• _Source document_
Yet amazingly Audiard's multilingual tale starring Zoe Saldana, Selena Gomez and Spanish actress Karla Sofia Gascon is a triumph - easily outshining Todd Phillips' equally daring but not quite as successful attempt at creating a twisted musical with 'Joker: Folie A Deux'.
In a breakthrough performance, Gascon is stunning as Juan 'Manitas' Del Monte who engages Zoe Saldana's lawyer Rita Mora Castro to help him fulfil his long held desire to become a woman and then entrusts her years later to help her masquerade as his former self's wealthy sister so she can live with Selena Gomez's widow Jessi and their kids.
Saldana and Gomez sparkle in Audiard's stylish movie which scooped the Jury Prize at the Cannes Film Festival this year and drew critical adulation for just going in unexpected directions.
The three principals are so good that Cannes rewarded them plus Adriana Paz who plays Epifania, the wife of a man who fell foul of the drug cartels, with the Festival's Best Actress award.

• _Data section_
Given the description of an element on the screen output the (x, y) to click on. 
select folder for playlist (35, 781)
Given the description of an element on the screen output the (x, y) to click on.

• _Stated task_
Extract the passage of the film review that runs from "In a breakthrough" up to and including "in unexpected directions.", reproducing it word for word. Rely on the film review alone and set the listing aside.

• _The answer_
In a breakthrough performance, Gascon is stunning as Juan 'Manitas' Del Monte who engages Zoe Saldana's lawyer Rita Mora Castro to help him fulfil his long held desire to become a woman and then entrusts her years later to help her masquerade as his former self's wealthy sister so she can live with Selena Gomez's widow Jessi and their kids.
Saldana and Gomez sparkle in Audiard's stylish movie which scooped the Jury Prize at the Cannes Film Festival this year and drew critical adulation for just going in unexpected directions.